::: DATA FOR THE TASK

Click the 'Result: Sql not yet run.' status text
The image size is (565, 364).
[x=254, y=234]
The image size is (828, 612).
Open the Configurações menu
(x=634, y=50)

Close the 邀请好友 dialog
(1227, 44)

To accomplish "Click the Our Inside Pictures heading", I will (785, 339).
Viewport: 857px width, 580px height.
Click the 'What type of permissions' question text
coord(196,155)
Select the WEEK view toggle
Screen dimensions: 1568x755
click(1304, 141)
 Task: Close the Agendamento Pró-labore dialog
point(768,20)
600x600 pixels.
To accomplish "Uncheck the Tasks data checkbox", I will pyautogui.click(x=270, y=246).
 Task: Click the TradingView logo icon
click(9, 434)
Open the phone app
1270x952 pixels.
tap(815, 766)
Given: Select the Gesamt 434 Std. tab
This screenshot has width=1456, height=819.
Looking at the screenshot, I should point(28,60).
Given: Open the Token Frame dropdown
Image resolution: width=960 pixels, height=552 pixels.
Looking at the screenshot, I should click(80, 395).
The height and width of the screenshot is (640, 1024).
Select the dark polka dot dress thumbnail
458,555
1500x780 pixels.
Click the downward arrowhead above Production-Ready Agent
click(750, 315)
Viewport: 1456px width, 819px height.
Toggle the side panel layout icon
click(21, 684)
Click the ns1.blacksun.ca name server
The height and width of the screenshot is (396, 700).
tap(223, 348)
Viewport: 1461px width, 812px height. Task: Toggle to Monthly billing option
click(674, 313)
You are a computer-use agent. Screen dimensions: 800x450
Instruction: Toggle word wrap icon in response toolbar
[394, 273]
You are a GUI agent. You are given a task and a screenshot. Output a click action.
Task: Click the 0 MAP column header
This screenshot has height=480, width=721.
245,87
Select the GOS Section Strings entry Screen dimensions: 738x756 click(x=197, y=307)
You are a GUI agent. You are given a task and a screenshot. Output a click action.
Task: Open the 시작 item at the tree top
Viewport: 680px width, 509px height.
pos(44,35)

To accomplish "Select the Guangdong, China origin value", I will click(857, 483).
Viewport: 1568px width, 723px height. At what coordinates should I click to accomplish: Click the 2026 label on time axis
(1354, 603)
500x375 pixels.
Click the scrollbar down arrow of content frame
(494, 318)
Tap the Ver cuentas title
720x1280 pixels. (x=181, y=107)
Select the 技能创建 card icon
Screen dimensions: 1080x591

::::::

= AIM OF THE EXERCISE =
Rewrite all of the records above, changing every "Viewport" to "Display" and leaving everything else as it is.

= SOLUTION TO THIS EXERCISE =
Click the 'Result: Sql not yet run.' status text
The image size is (565, 364).
[x=254, y=234]
The image size is (828, 612).
Open the Configurações menu
(x=634, y=50)

Close the 邀请好友 dialog
(1227, 44)

To accomplish "Click the Our Inside Pictures heading", I will (785, 339).
Display: 857px width, 580px height.
Click the 'What type of permissions' question text
coord(196,155)
Select the WEEK view toggle
Screen dimensions: 1568x755
click(1304, 141)
 Task: Close the Agendamento Pró-labore dialog
point(768,20)
600x600 pixels.
To accomplish "Uncheck the Tasks data checkbox", I will pyautogui.click(x=270, y=246).
 Task: Click the TradingView logo icon
click(9, 434)
Open the phone app
1270x952 pixels.
tap(815, 766)
Given: Select the Gesamt 434 Std. tab
This screenshot has width=1456, height=819.
Looking at the screenshot, I should point(28,60).
Given: Open the Token Frame dropdown
Image resolution: width=960 pixels, height=552 pixels.
Looking at the screenshot, I should click(80, 395).
The height and width of the screenshot is (640, 1024).
Select the dark polka dot dress thumbnail
458,555
1500x780 pixels.
Click the downward arrowhead above Production-Ready Agent
click(750, 315)
Display: 1456px width, 819px height.
Toggle the side panel layout icon
click(21, 684)
Click the ns1.blacksun.ca name server
The height and width of the screenshot is (396, 700).
tap(223, 348)
Display: 1461px width, 812px height. Task: Toggle to Monthly billing option
click(674, 313)
You are a computer-use agent. Screen dimensions: 800x450
Instruction: Toggle word wrap icon in response toolbar
[394, 273]
You are a GUI agent. You are given a task and a screenshot. Output a click action.
Task: Click the 0 MAP column header
This screenshot has height=480, width=721.
245,87
Select the GOS Section Strings entry Screen dimensions: 738x756 click(x=197, y=307)
You are a GUI agent. You are given a task and a screenshot. Output a click action.
Task: Open the 시작 item at the tree top
Display: 680px width, 509px height.
pos(44,35)

To accomplish "Select the Guangdong, China origin value", I will click(857, 483).
Display: 1568px width, 723px height. At what coordinates should I click to accomplish: Click the 2026 label on time axis
(1354, 603)
500x375 pixels.
Click the scrollbar down arrow of content frame
(494, 318)
Tap the Ver cuentas title
720x1280 pixels. (x=181, y=107)
Select the 技能创建 card icon
Screen dimensions: 1080x591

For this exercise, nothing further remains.